RawBloomers · 25/04/2024 13:13

But it’s help OP doesn’t want to give. She’s already busy, has done her stint in the trenches with kids. Didn’t choose to have responsibility for young kids at this stage in her life. Doesn’t enjoy being with his kids. And didn’t get similar help off her DB when she did have young kids. (Also, she isn’t the one considering adding to the stress with another child).

Helping him out wouldn’t be OP being kind to herself in any way, would it? It would be her being a mug.

she didn’t write she doesn’t want to help her brother. Just that he seems jealous and mess up her « I enjoy my life » posts.

I also didn’t write it was her responsibilities, just that maybe there was something else behind.

peakygold · 25/04/2024 19:21

I'm sure there is a lot more to this story. I'd like to hear his side.

Ilovecleaning · 26/04/2024 07:06

A small point: I don’t know why she hasn’t blocked him on FB ages ago. So easy to do and it would end one of her sources of irritation: his sarcastic comments on FB.
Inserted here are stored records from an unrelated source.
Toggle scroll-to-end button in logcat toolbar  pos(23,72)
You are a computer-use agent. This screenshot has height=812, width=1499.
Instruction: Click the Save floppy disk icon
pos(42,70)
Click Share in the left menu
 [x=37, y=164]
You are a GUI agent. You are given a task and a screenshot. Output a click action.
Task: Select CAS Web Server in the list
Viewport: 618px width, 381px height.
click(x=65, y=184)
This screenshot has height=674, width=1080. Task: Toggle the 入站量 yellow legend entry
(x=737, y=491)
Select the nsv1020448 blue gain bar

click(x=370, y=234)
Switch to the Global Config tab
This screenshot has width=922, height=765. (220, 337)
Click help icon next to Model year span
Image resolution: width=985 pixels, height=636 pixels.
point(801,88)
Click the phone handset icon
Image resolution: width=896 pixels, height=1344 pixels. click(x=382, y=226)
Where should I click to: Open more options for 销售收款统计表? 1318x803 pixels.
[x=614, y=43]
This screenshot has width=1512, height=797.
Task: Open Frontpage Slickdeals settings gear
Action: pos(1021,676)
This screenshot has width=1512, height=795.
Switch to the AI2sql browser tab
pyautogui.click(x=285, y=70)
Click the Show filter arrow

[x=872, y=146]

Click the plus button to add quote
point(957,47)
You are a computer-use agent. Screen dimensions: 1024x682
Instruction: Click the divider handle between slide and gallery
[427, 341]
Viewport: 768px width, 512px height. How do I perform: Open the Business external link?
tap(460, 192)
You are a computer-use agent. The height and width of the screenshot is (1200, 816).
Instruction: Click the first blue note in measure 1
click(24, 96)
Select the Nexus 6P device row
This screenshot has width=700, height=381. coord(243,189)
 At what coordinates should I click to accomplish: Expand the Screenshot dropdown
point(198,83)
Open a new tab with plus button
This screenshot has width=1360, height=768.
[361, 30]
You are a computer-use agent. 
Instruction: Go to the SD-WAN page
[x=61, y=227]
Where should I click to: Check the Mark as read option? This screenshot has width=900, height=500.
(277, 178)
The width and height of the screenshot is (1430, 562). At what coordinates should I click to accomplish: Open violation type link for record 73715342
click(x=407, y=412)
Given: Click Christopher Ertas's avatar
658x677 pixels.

TillyMSF · 28/04/2024 17:06

He sounds like my brother. He's gotten much worse as we've gotten older. He's competitive about ridiculous things, still expects me to do chores for him (I've always rebuffed him and refused these since I was 5 years old! Why would things change after many decades??) and can be verbally abusive. He's really koo-koo crazy.

I put him on an information diet (no social media and telling him nothing of my opinions or purchases) and it works.

There's no excuse for bullying if it comes from a stranger or family member. You deserve better treatment!

BruFord · 28/04/2024 17:56

@TillyMSF One of my DH’s siblings is competitive. Unlike your brother though, she’s basically nice, she just always wants to be slightly “ahead” of everyone else.

She’s just announced that they’re going to the same holiday destination as DH and DS did last year, because any time someone goes somewhere, she always has to go there too…or if she’s already been there, she knows far more about it than anyone else. 😂

She doesn’t seem to realize that no one else cares and it’s a bit of a family joke!